■ ABOUT THIS EXERCISE:
Below is a listing. Set down exactly the lines from the one containing "Where should I click to: Open the" through the one containing "Task: Open the 安卓游戏 navigation menu", both ends included, and leave out the rest.

*** Opening EXCERPTED DATA ***

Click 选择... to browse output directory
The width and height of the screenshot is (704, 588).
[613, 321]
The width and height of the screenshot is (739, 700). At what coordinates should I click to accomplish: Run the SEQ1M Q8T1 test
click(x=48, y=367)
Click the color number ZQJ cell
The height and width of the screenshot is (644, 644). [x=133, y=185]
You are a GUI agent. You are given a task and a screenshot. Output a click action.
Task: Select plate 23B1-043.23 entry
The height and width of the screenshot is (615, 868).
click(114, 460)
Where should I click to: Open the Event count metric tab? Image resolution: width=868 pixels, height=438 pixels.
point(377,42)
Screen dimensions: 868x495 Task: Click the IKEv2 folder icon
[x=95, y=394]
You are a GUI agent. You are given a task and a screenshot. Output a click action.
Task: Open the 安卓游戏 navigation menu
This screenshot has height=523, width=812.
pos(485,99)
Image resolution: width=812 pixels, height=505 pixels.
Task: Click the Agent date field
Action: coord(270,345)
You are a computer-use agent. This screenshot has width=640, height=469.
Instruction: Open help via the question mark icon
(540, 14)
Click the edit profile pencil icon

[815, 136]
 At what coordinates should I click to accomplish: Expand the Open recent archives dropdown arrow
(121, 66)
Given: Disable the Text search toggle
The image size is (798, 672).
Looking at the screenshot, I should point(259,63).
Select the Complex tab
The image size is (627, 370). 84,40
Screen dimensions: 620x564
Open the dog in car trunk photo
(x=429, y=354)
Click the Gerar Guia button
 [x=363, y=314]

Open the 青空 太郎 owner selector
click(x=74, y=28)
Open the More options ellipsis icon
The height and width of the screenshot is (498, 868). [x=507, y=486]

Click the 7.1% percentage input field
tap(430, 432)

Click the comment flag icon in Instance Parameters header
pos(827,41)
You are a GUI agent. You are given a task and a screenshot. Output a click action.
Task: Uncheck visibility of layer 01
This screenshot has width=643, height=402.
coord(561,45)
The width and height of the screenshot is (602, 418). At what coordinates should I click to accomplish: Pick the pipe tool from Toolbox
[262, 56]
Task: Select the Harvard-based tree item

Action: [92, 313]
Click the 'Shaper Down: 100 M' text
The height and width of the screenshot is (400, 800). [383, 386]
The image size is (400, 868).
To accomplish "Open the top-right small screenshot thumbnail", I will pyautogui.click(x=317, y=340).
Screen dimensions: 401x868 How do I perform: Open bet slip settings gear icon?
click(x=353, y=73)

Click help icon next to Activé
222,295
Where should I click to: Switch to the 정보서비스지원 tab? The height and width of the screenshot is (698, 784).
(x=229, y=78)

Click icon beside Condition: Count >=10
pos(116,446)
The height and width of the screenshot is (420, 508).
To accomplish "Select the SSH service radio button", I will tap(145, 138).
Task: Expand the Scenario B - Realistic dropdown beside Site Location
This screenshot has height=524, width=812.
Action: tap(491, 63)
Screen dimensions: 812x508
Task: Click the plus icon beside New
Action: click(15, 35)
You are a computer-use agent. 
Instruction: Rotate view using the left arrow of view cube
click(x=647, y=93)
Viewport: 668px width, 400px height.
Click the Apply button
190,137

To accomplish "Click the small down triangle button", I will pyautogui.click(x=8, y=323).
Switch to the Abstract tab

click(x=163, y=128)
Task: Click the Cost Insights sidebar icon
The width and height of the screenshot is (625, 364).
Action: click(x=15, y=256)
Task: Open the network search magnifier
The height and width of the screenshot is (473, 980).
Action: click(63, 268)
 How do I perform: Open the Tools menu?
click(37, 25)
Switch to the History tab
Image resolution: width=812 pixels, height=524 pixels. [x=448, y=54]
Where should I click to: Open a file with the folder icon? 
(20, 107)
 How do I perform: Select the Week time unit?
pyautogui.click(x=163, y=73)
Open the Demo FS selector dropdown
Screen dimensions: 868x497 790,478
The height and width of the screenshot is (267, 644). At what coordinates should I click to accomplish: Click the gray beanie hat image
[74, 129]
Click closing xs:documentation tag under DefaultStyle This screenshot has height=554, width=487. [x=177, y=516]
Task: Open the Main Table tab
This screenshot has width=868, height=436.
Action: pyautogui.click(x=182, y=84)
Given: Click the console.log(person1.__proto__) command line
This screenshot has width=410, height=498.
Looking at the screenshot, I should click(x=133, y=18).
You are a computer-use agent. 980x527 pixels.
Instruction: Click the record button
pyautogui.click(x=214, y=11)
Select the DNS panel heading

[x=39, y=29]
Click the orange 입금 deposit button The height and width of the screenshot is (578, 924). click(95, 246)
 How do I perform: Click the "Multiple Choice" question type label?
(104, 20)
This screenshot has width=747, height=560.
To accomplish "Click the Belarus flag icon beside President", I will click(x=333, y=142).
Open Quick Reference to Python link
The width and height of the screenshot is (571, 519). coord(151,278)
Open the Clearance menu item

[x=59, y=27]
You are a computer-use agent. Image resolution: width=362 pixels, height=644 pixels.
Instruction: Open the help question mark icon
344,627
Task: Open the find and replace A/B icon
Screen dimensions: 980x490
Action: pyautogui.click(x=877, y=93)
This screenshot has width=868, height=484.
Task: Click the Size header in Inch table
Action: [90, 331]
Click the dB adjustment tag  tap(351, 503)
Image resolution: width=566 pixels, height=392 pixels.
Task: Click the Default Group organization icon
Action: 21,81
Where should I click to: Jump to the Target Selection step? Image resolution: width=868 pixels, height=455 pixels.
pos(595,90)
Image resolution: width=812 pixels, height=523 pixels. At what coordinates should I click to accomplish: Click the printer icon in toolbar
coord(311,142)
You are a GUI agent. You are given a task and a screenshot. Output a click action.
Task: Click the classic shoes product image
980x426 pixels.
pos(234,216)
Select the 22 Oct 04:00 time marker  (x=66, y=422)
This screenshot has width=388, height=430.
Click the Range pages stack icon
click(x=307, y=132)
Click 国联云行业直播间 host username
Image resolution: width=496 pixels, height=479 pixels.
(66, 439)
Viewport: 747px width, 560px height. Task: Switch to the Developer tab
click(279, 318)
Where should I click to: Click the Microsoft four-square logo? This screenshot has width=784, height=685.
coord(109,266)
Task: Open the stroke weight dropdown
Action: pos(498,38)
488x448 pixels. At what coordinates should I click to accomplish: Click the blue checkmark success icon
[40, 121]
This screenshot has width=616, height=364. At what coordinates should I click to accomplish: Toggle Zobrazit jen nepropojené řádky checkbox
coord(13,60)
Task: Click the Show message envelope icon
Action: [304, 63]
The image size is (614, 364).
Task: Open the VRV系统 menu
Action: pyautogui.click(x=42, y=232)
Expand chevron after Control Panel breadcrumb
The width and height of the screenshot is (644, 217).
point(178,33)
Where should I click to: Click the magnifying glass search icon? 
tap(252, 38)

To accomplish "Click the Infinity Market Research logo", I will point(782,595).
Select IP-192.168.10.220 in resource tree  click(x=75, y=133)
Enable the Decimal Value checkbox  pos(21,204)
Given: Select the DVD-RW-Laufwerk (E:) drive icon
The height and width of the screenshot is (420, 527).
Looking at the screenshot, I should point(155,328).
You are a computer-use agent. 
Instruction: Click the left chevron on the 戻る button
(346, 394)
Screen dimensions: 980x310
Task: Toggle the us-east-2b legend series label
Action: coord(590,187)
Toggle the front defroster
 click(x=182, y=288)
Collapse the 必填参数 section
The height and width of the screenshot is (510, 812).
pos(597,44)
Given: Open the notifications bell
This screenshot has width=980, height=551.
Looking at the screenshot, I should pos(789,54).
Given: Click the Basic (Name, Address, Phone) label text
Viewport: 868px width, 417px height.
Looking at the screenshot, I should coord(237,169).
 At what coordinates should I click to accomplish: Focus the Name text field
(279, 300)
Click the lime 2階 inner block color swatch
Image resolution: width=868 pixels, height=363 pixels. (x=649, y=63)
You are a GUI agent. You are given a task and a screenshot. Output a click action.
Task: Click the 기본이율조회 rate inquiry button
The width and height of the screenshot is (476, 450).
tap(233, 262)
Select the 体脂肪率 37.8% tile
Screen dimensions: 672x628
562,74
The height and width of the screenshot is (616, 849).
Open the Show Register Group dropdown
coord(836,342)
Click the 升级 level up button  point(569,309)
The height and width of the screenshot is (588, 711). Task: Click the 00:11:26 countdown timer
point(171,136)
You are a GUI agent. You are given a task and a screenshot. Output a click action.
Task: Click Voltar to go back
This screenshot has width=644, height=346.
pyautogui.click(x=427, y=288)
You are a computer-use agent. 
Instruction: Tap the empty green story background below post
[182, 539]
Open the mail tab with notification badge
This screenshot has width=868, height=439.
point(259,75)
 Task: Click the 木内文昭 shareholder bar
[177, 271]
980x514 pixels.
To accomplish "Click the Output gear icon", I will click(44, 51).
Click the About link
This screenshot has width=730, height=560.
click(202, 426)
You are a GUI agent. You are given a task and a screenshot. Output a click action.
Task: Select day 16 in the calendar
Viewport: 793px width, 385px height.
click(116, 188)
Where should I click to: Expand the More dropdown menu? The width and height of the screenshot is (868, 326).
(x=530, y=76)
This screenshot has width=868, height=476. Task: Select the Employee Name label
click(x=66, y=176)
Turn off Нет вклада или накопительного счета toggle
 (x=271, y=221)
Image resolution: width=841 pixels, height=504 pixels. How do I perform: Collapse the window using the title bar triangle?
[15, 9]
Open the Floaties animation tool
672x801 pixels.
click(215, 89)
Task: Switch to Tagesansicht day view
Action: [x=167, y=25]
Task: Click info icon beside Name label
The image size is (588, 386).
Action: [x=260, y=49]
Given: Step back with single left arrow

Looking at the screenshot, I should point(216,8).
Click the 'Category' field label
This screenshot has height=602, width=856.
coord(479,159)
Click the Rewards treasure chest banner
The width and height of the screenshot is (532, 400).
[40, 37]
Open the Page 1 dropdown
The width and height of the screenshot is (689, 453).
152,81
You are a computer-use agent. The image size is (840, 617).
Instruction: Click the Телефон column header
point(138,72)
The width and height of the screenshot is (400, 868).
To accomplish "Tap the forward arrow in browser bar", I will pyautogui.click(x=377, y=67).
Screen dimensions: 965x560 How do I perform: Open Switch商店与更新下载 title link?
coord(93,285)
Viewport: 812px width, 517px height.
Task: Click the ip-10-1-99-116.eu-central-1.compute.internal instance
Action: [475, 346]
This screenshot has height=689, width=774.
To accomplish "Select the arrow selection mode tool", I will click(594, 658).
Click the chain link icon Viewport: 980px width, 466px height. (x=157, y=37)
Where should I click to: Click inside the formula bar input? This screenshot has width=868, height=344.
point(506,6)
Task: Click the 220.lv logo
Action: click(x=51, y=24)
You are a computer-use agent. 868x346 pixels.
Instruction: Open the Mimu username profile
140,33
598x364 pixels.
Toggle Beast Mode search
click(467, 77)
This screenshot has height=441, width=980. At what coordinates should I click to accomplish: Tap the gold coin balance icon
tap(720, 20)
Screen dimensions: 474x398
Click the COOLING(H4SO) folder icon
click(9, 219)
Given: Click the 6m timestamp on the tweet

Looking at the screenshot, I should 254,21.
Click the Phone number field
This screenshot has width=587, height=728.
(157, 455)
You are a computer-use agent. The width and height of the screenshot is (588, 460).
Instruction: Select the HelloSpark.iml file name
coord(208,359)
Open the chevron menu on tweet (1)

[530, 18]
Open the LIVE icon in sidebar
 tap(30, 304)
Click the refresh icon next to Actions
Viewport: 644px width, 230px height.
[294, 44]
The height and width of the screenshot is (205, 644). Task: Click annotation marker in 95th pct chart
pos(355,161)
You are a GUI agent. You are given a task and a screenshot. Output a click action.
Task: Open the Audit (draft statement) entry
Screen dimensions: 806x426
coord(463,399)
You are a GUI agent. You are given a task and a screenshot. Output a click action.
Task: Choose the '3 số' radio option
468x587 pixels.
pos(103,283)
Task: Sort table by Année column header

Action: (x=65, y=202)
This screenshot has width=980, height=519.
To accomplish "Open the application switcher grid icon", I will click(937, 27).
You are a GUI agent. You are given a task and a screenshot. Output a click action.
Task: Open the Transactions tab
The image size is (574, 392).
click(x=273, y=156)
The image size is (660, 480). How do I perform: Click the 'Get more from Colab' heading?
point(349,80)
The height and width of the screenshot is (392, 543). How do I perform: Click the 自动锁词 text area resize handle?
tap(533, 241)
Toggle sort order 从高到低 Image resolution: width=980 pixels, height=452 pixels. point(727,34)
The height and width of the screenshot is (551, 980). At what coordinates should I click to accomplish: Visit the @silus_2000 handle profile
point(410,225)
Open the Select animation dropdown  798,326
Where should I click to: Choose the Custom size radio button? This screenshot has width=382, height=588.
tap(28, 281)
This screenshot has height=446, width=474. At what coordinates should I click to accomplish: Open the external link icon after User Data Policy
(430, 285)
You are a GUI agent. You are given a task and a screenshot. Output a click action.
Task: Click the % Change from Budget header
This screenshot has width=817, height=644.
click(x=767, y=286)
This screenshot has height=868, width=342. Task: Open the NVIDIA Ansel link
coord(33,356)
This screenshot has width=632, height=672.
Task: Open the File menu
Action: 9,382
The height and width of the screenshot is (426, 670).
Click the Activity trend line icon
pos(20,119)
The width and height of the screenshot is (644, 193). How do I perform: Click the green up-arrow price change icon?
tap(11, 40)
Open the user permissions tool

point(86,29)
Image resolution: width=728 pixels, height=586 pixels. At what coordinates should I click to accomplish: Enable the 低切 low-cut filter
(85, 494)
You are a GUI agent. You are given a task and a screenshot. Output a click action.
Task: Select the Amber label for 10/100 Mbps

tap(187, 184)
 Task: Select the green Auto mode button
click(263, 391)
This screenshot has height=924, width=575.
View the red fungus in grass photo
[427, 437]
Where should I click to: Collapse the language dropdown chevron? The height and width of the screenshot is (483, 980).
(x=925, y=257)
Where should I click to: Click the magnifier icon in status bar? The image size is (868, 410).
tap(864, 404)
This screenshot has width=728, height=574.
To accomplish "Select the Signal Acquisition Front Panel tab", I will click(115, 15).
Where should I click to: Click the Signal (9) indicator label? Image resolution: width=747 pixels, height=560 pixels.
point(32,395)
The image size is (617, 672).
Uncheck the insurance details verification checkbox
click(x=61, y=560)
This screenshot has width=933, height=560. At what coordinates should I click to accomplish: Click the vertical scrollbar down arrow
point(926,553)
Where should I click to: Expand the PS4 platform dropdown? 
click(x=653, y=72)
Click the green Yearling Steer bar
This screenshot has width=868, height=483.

*** Closing EXCERPTED DATA ***

■ REPLY TO THE EXERCISE:
Where should I click to: Open the Event count metric tab? Image resolution: width=868 pixels, height=438 pixels.
point(377,42)
Screen dimensions: 868x495 Task: Click the IKEv2 folder icon
[x=95, y=394]
You are a GUI agent. You are given a task and a screenshot. Output a click action.
Task: Open the 安卓游戏 navigation menu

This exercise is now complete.